▶ Directions:
The answer must consist of every line in the data that contains "Select".

(Stored data)
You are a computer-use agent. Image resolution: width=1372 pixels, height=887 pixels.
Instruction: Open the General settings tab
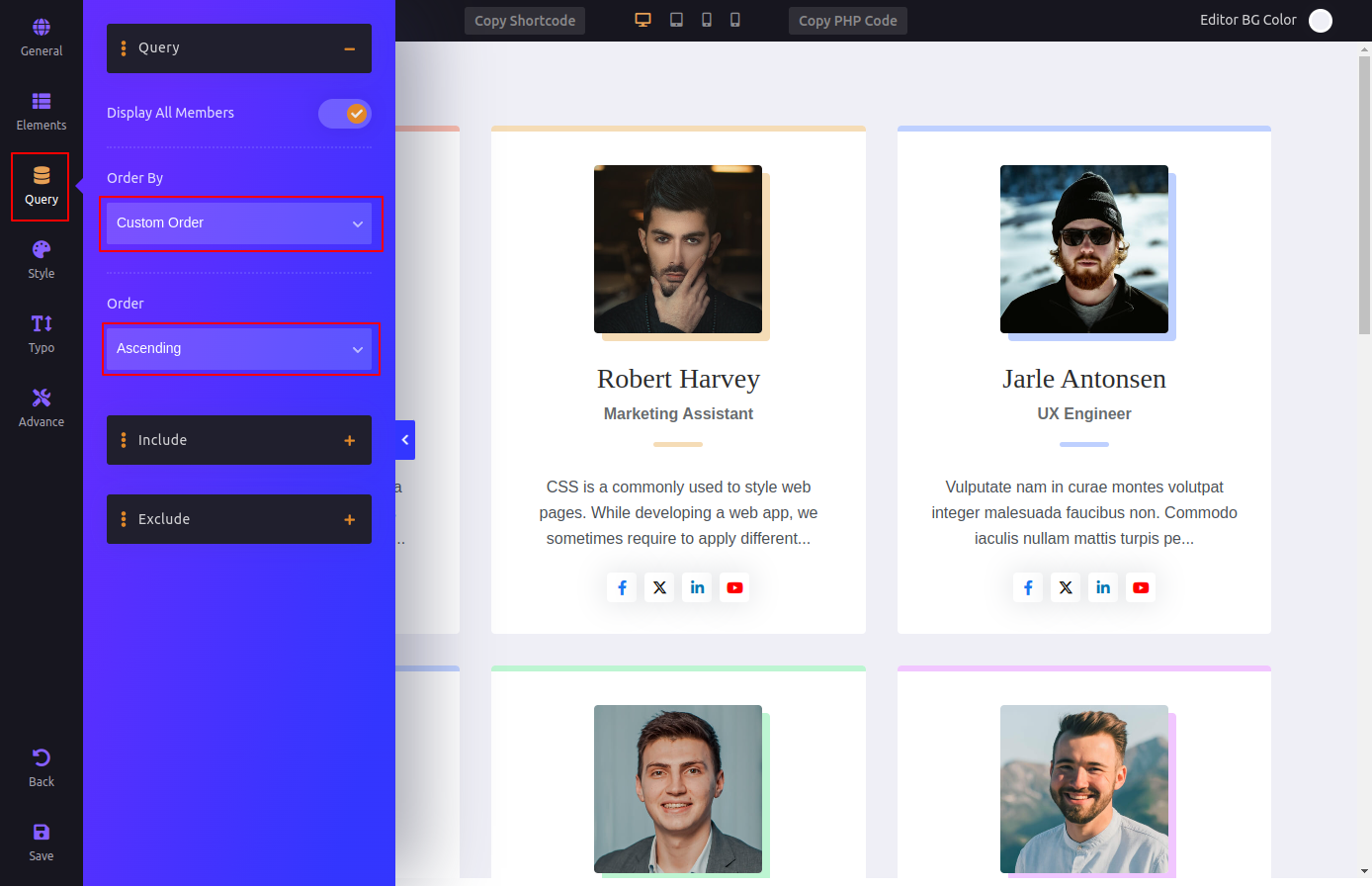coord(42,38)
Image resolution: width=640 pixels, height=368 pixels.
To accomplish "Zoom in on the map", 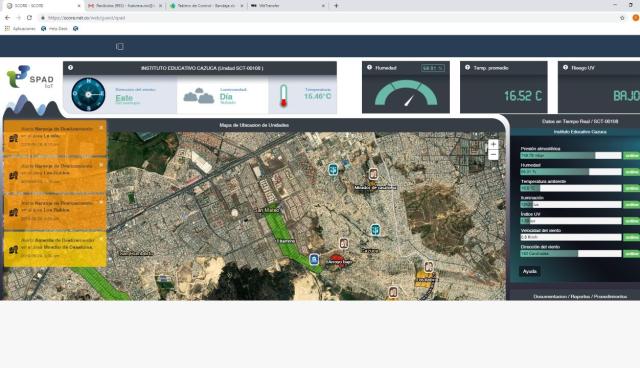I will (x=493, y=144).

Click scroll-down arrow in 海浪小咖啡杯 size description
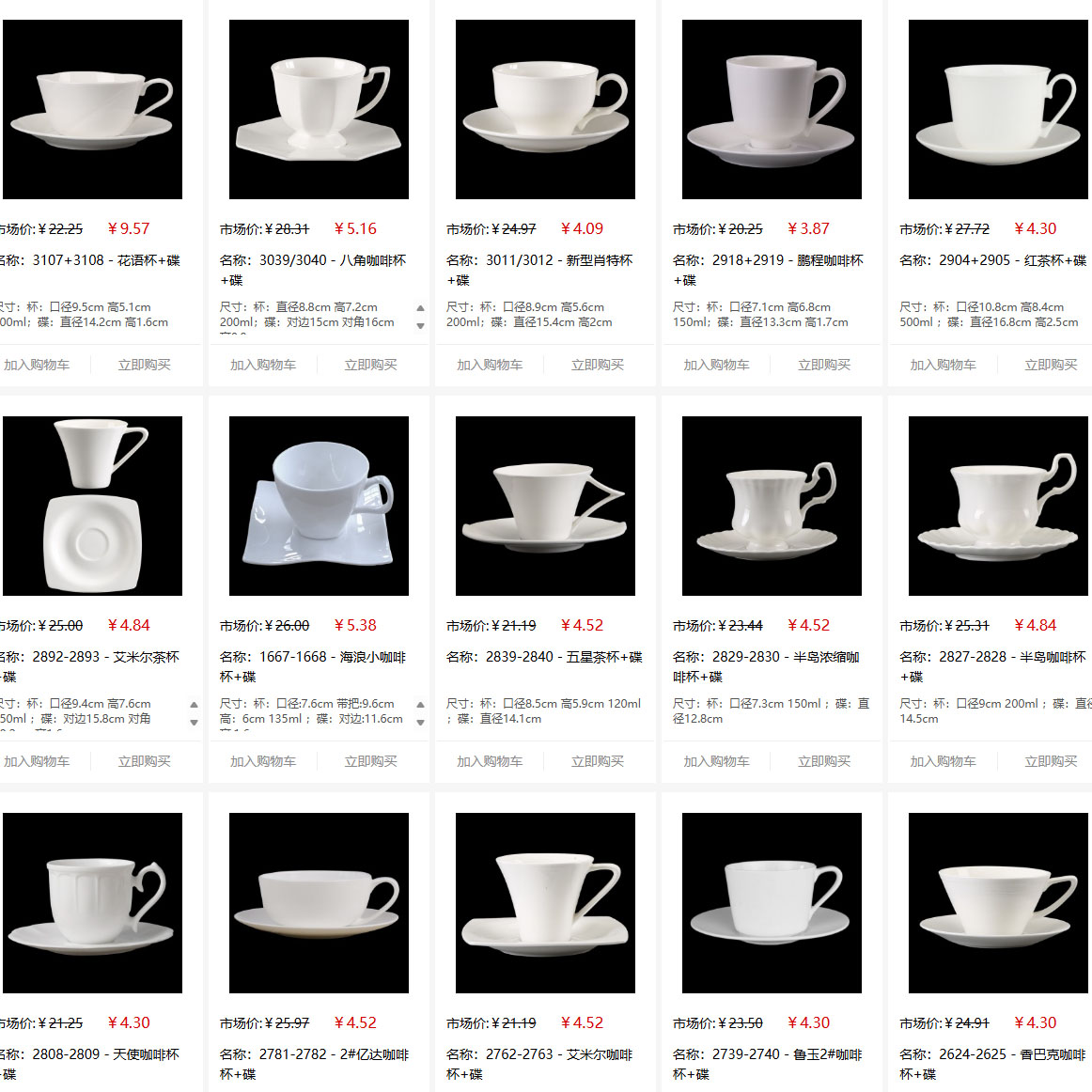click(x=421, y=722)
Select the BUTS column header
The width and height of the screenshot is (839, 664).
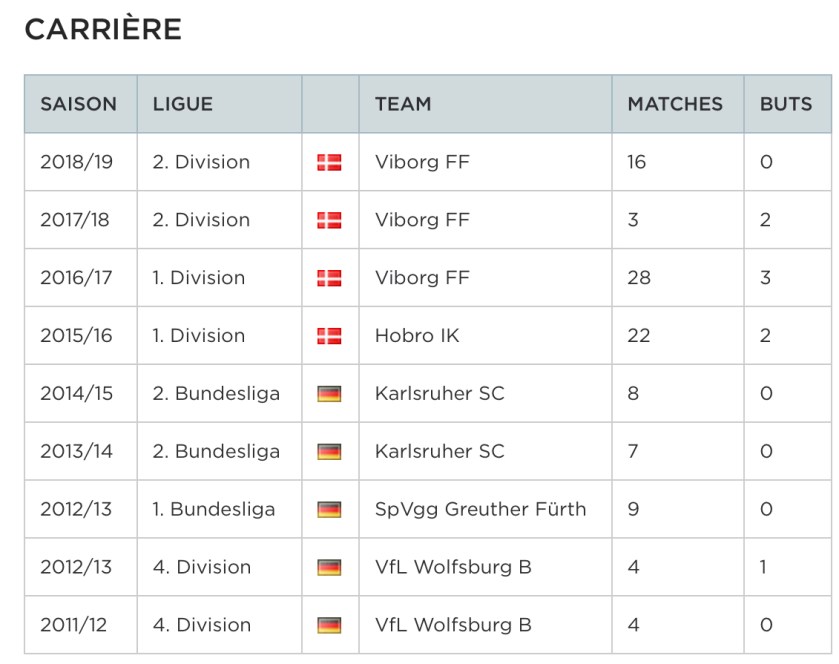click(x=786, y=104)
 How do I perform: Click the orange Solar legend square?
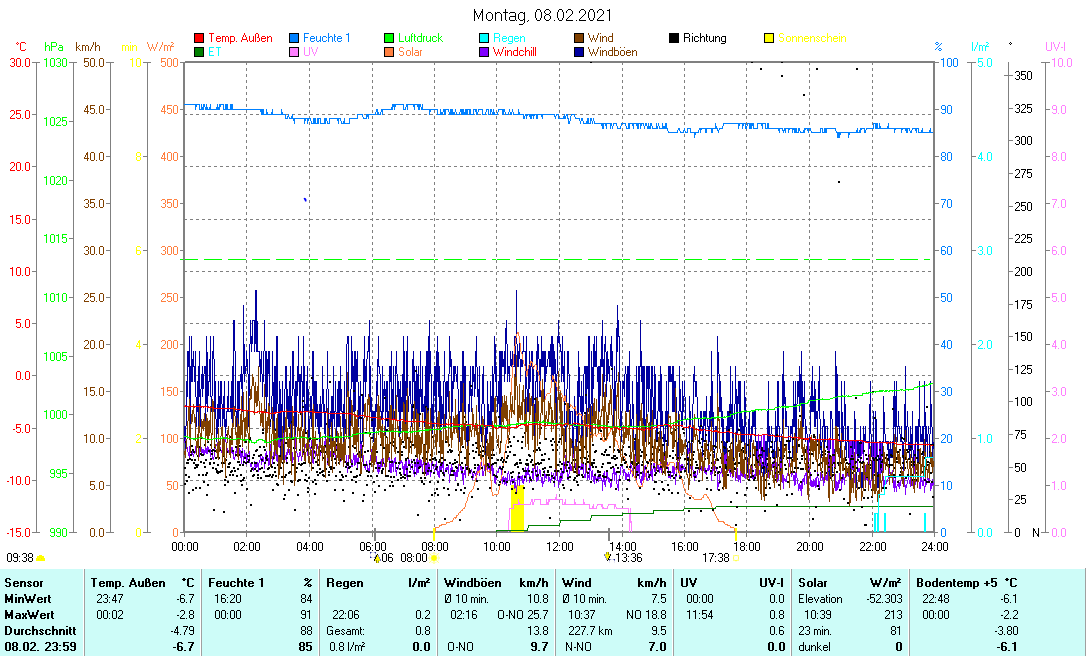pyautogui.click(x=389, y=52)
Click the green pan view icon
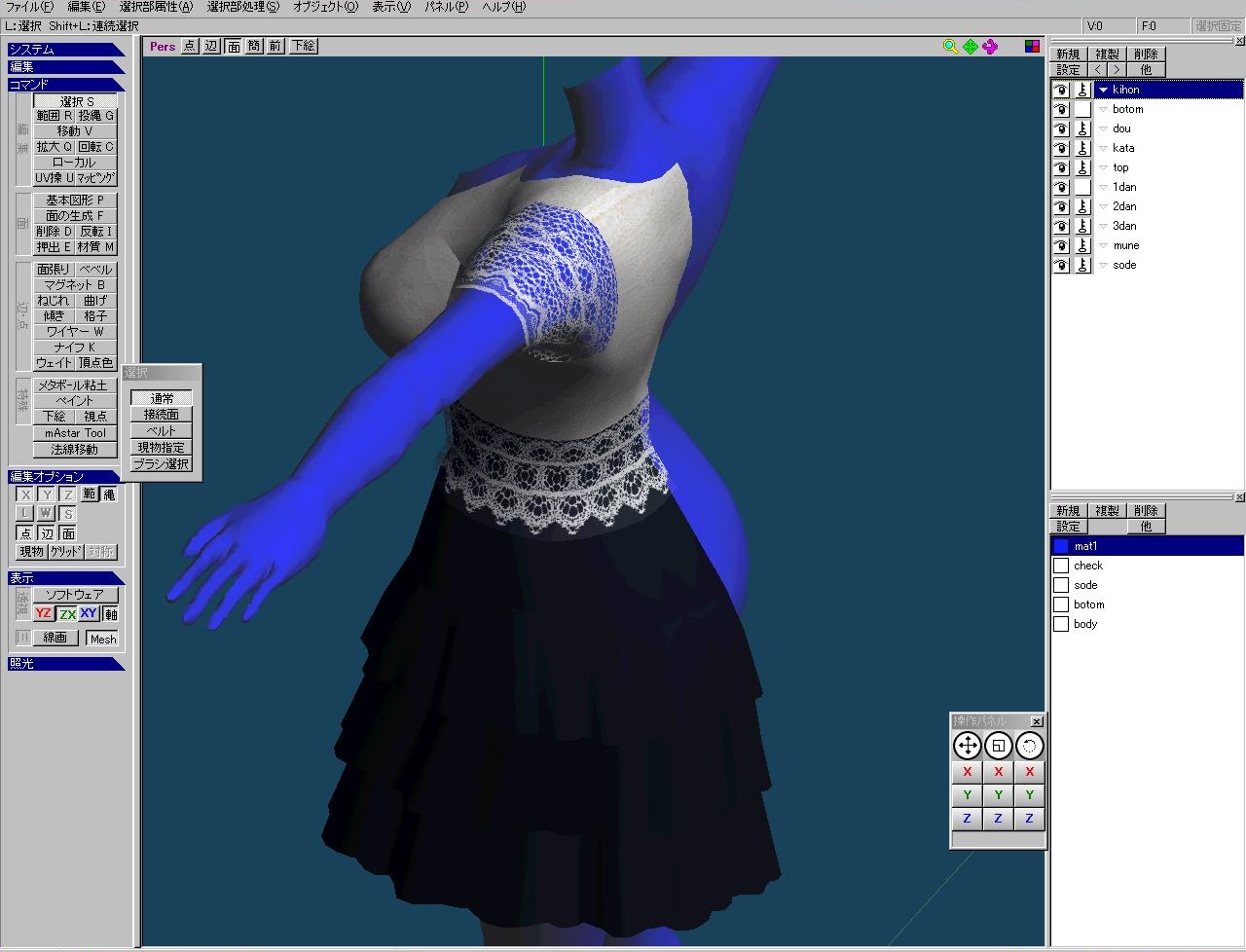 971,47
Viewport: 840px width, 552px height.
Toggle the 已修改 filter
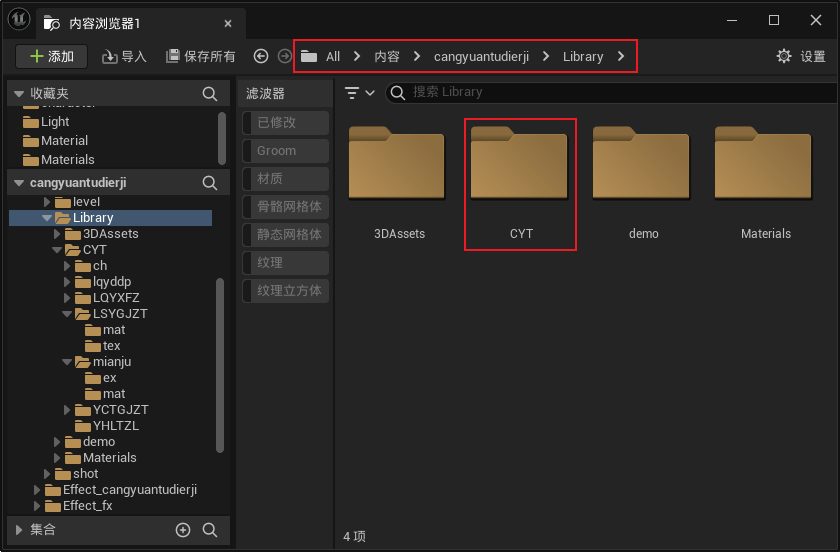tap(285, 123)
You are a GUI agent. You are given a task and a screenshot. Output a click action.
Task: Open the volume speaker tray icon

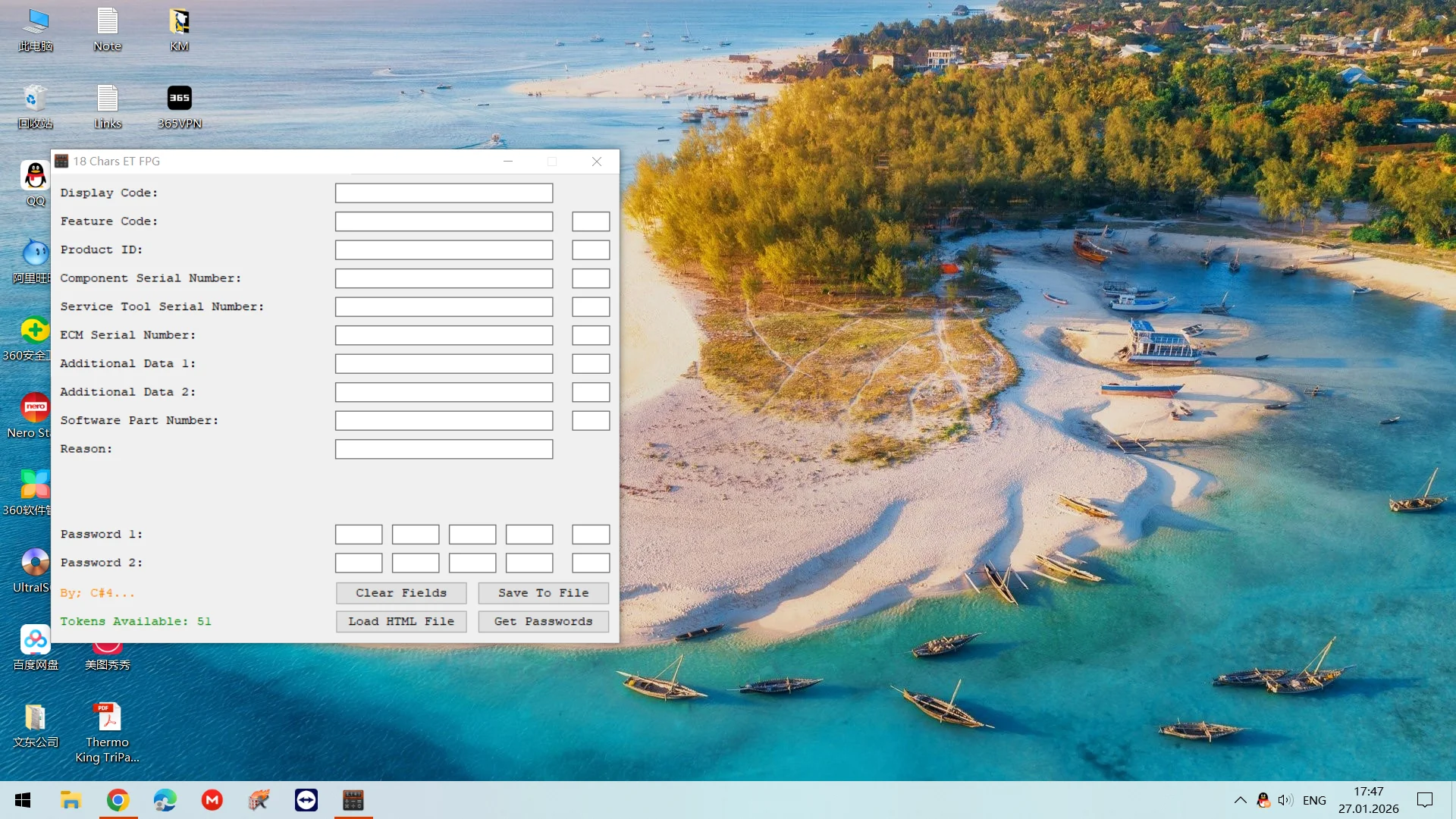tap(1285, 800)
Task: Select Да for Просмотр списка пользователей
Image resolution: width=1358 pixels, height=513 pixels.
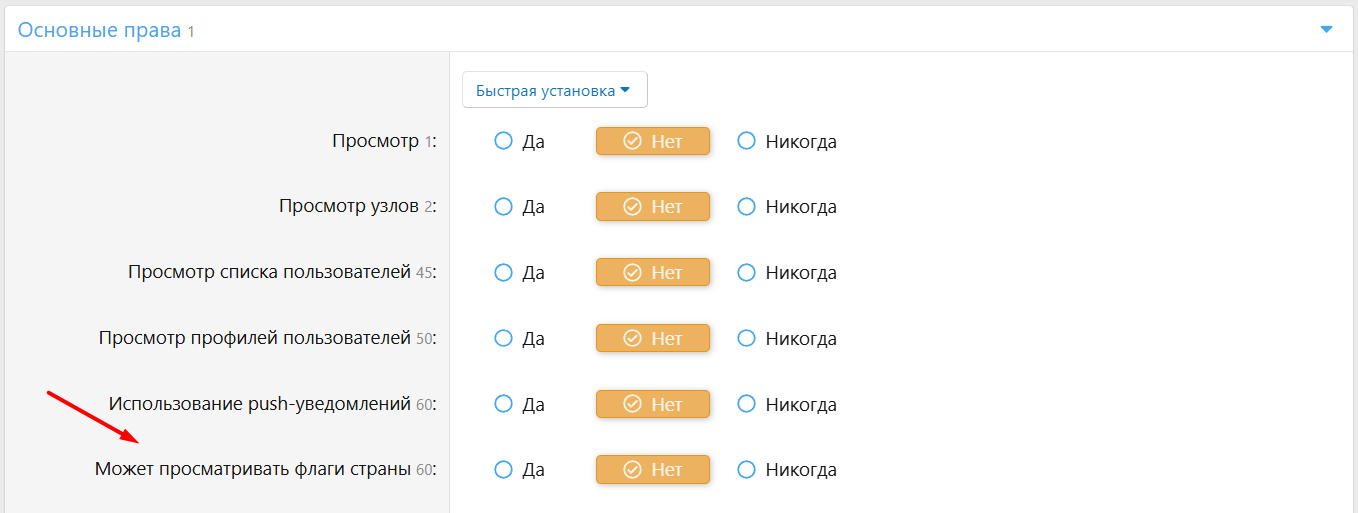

▶ Answer box:
Select the BUTS column header
Task: Select Да for Просмотр списка пользователей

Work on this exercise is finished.